This uses the `aws.s3` library. 

Each _bucket_ is a [_lakeFS repository_](https://docs.lakefs.io/understand/model.html#repository).

In [None]:
bucketlist(
    region="",
    use_https=useHTTPS)

## Create branch 

We're going to write our data from above to the repository, and as is good-practice won't write directly to the main branch. Instead we'll write to a 'feature' branch and merge it into main from there. 

_ref: [lakeFS API](https://docs.lakefs.io/reference/api.html#/branches/createBranch)_

In [None]:
branch <- "add-data"

In [None]:
body=list(name=branch, source="main")

r=POST(url=paste0(lakefs_api_url,"/repositories/",repo_name,"/branches"), 
       authenticate(lakefsAccessKey, lakefsSecretKey),
       body=body, encode="json" )

In [None]:
if (r$status_code <400) {
    print(paste0("👏🏻 lakeFS API call succeeded (",r$status_code,")"))
    content(r)
} else {
    print(paste0("☹️ lakeFS API call failed: ",r$status_code))
    print(content(r)$message)
}

## List branches

_ref: [lakeFS API](https://docs.lakefs.io/reference/api.html#/branches/listBranches)_

In [None]:
r=GET(url=paste0(lakefs_api_url,"/repositories/",repo_name,"/branches"), 
       authenticate(lakefsAccessKey, lakefsSecretKey))

In [None]:
if (r$status_code <400) {
    print(paste0("👏🏻 lakeFS API call succeeded (",r$status_code,")"))
    content(r)
} else {
    print(paste0("☹️ lakeFS API call failed: ",r$status_code))
    print(content(r)$message)
}

## Write R data to lakeFS

There are different ways to do this. Here are two. So long as the method you want to use can write to S3 you can use it. 

### `s3saveRDS` (aws.s3)

Save the R object

In [None]:
s3saveRDS(x=mtcars, 
          bucket = repo_name, 
          object = paste0(branch,"/cars/","data.R"), 
          region="",
          use_https=useHTTPS)

### `put_object` (aws.s3)

Save the two graph plot images that we saved above

In [None]:
put_object(file = chart1file, 
           bucket = repo_name, 
           object = paste0(branch,"/cars/","plot1.png"),
           region="",
           use_https=useHTTPS)

In [None]:
put_object(file = chart2file, 
           bucket = repo_name, 
           object = paste0(branch,"/cars/","plot2.png"),
           region="",
           use_https=useHTTPS)

## List uncommitted data

When you write an object to lakeFS it is uncommitted until you commit it. 

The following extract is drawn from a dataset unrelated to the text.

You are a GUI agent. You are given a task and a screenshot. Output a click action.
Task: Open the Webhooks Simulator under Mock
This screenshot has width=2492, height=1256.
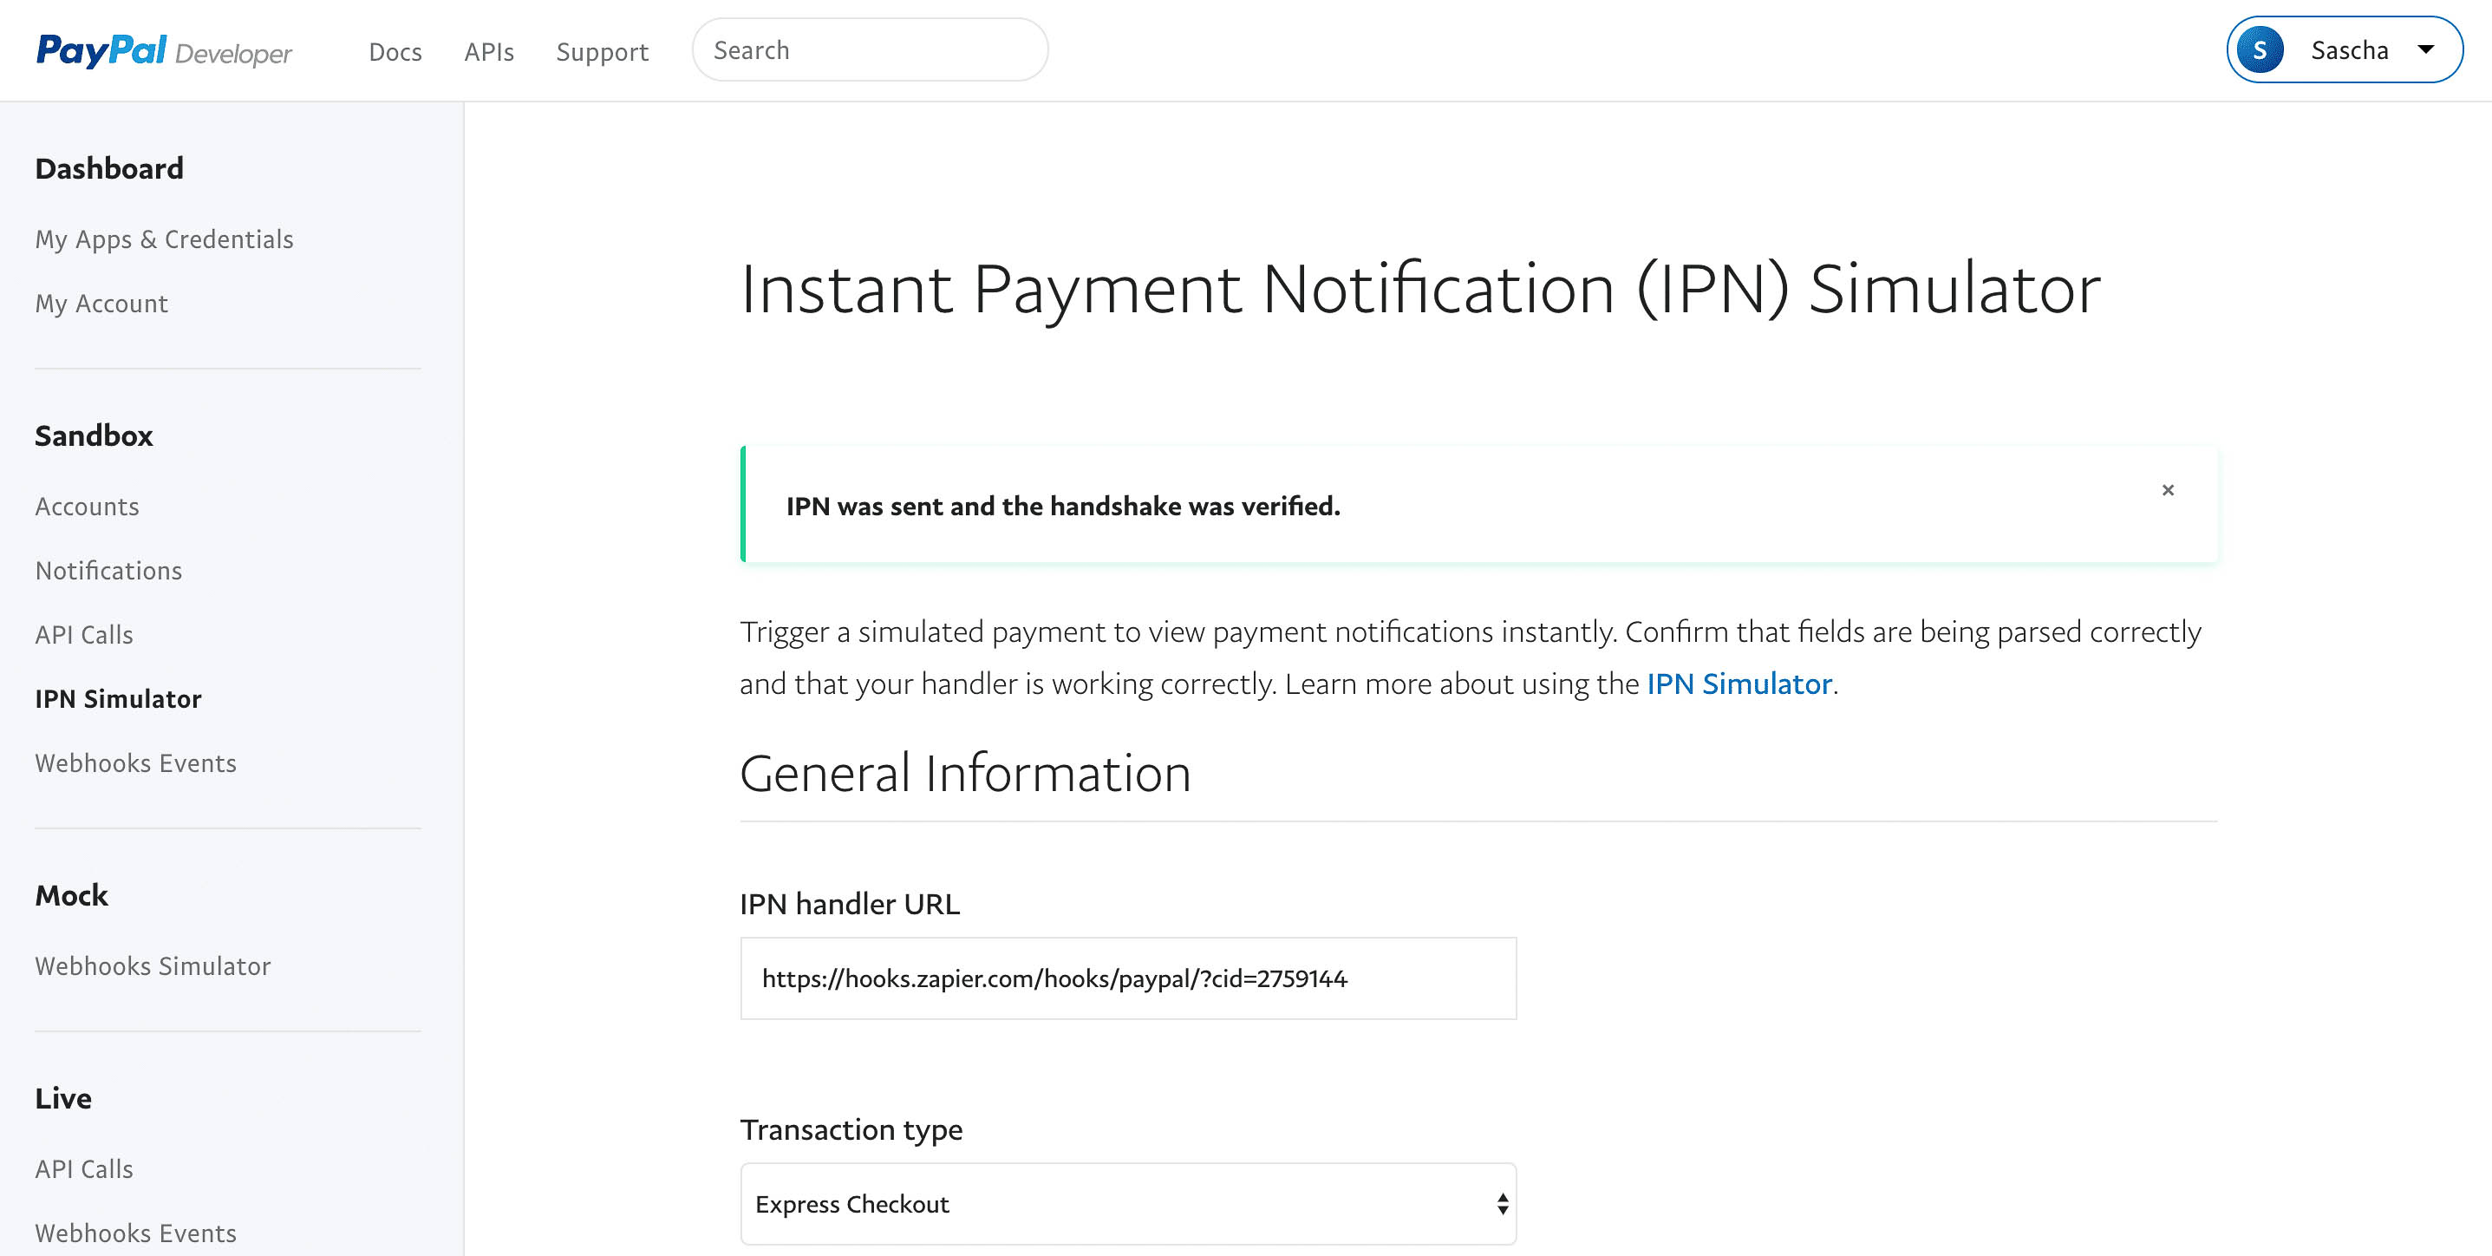pyautogui.click(x=153, y=966)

_ref: [lakeFS API](https://docs.lakefs.io/reference/api.html#/branches/diffBranch)_

In [None]:
r=GET(url=paste0(lakefs_api_url,"/repositories/",repo_name,"/branches/",branch,"/diff"), 
       authenticate(lakefsAccessKey, lakefsSecretKey),
       body=body, encode="json" )

In [None]:
if (r$status_code <400) {
    print(paste0("👏🏻 lakeFS API call succeeded (",r$status_code,")"))
    str((content(r)$results))
} else {
    print(paste0("☹️ lakeFS API call failed: ",r$status_code))
    print(content(r)$message)
}

## Commit data

In [None]:
body=list(message="add car data and charts", 
          metadata=list(
              client="httr", author="rmoff"))

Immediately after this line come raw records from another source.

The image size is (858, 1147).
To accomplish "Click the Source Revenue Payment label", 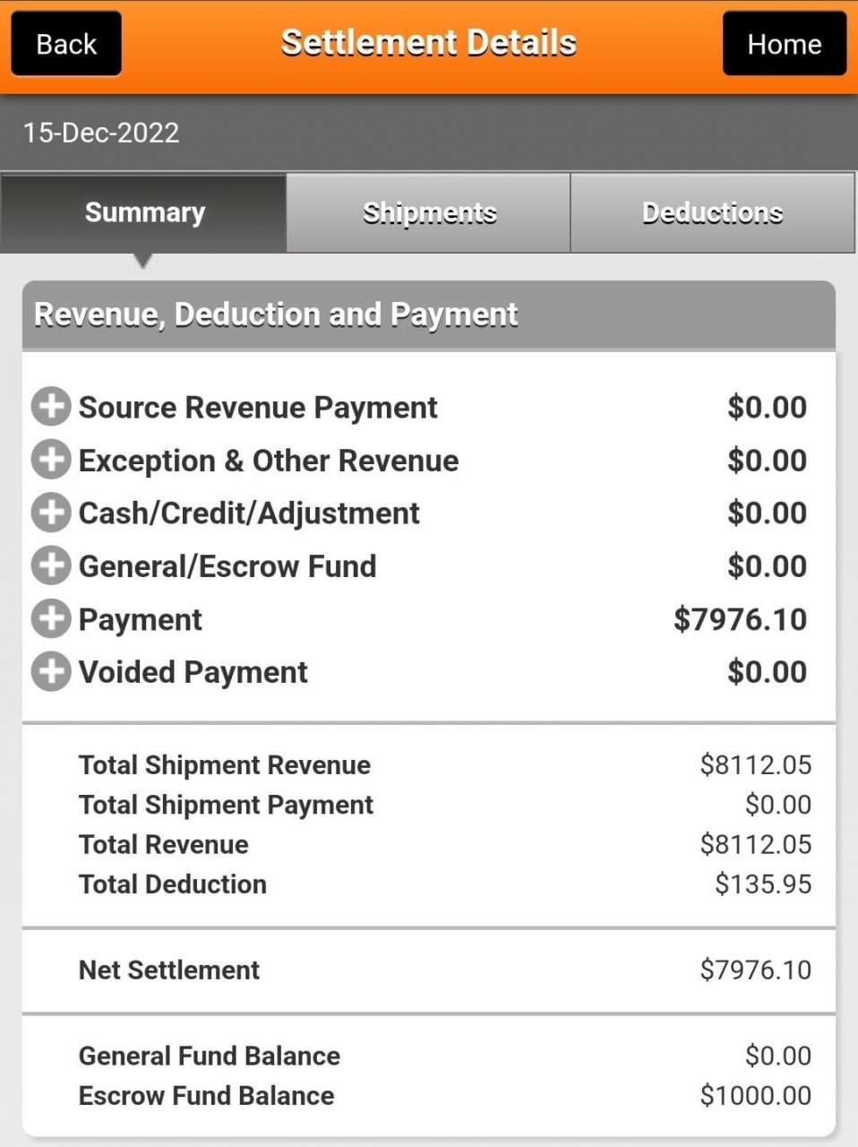I will (x=258, y=408).
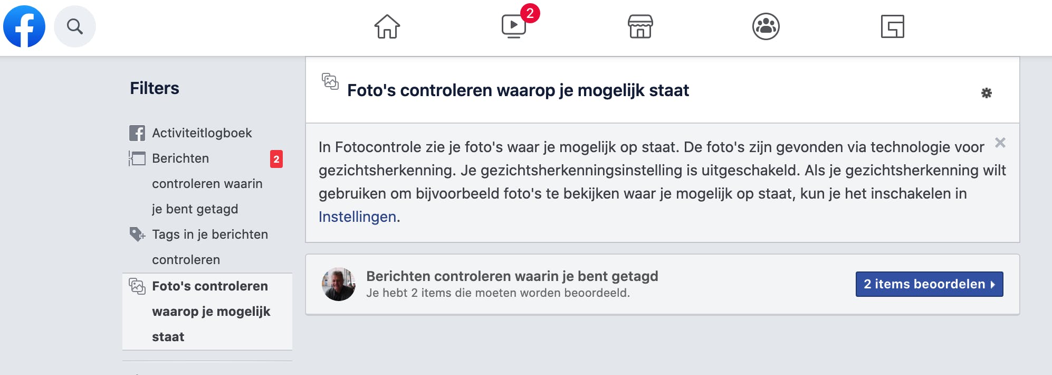Click the Facebook logo icon
The height and width of the screenshot is (375, 1052).
[x=24, y=26]
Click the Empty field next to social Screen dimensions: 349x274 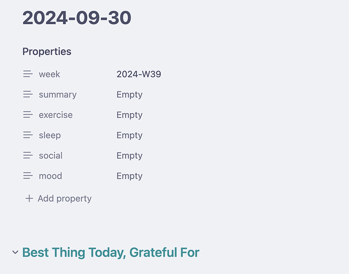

r=POST(url=paste0(lakefs_api_url,"/repositories/",repo_name,"/branches/",branch,"/commits"), 
       authenticate(lakefsAccessKey, lakefsSecretKey),
       body=body, encode="json" )

In [None]:
if (r$status_code <400) {
    print(paste0("👏🏻 lakeFS API call succeeded (",r$status_code,")"))
    content(r)
} else {
    print(paste0("☹️ lakeFS API call failed: ",r$status_code))
    print(content(r)$message)
}

## Merge to main

In [None]:
body=list(message="merge new car data to main branch")

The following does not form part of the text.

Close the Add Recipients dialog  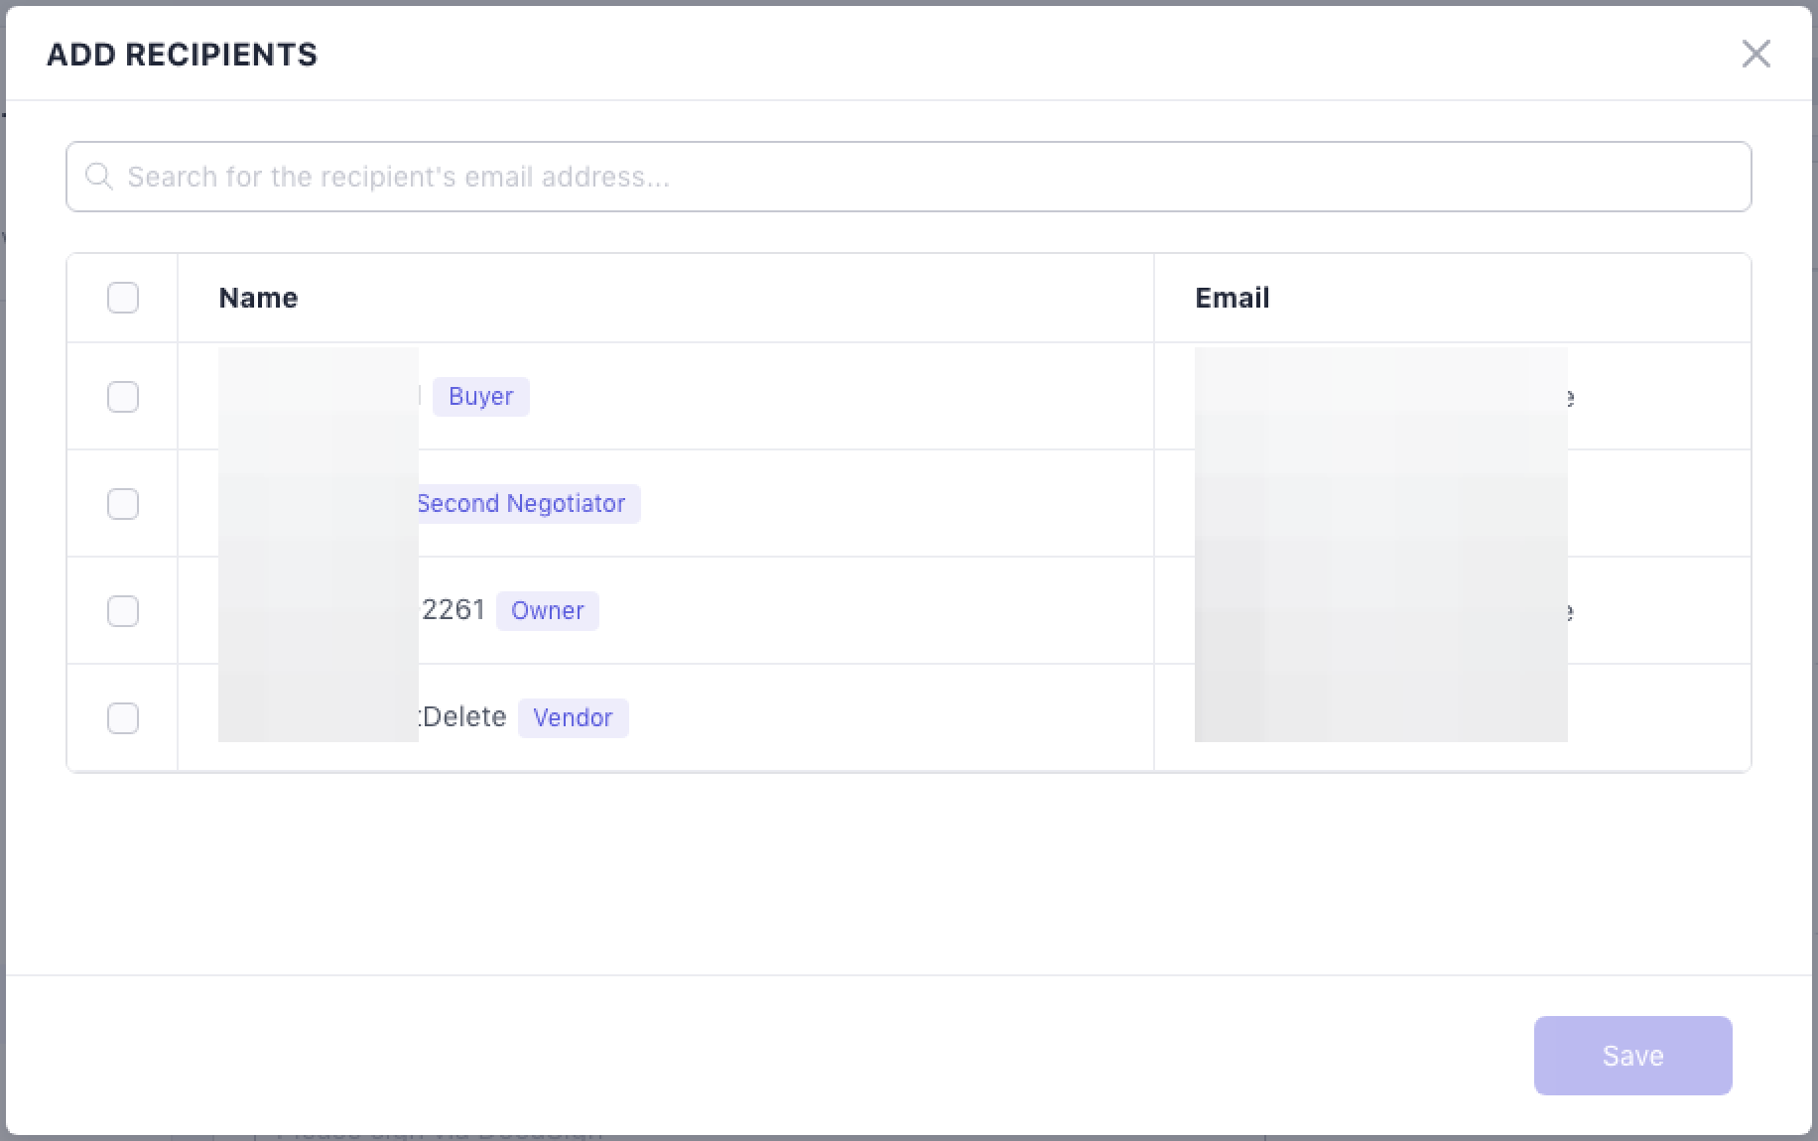[x=1755, y=54]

r=POST(url=paste0(lakefs_api_url,"/repositories/",repo_name,"/refs/",branch,"/merge/main"), 
       authenticate(lakefsAccessKey, lakefsSecretKey),
       body=body, encode="json" )

In [None]:
if (r$status_code <400) {
    print(paste0("👏🏻 lakeFS API call succeeded (",r$status_code,")"))
    content(r)
} else {
    print(paste0("☹️ lakeFS API call failed: ",r$status_code))
    print(content(r)$message)
}

## Read data from lakeFS into R

### `s3readRDS` (aws.s3)

Load the R object

In [None]:
main_cars <- s3readRDS(bucket = repo_name, 
              object = paste0("main","/cars/","data.R"), 
              region="",
              use_https=useHTTPS)

In [None]:
str(main_cars)

# Using Arrow with R and lakeFS 

In [None]:
library(arrow)

In [None]:
lakefs <- S3FileSystem$create(
    endpoint_override = lakefsEndPoint,
    access_key = lakefsAccessKey, 
    secret_key = lakefsSecretKey, 
    region = "",
    scheme = "http"
)

## List bucket contents

In [None]:
lakefs$ls(path = "quickstart/main")

## Read a parquet file

In [None]:
lakes <- read_parquet(lakefs$path("quickstart/main/lakes.parquet"))
str(lakes)

## Write a file as Arrow (feather)

In [None]:
write_feather(x = lakes,
              sink = lakefs$path("quickstart/main/lakes.arrow"))

### Read the file back to make sure it worked

In [None]:
check <- read_feather(lakefs$path("quickstart/main/lakes.arrow"))
str(check)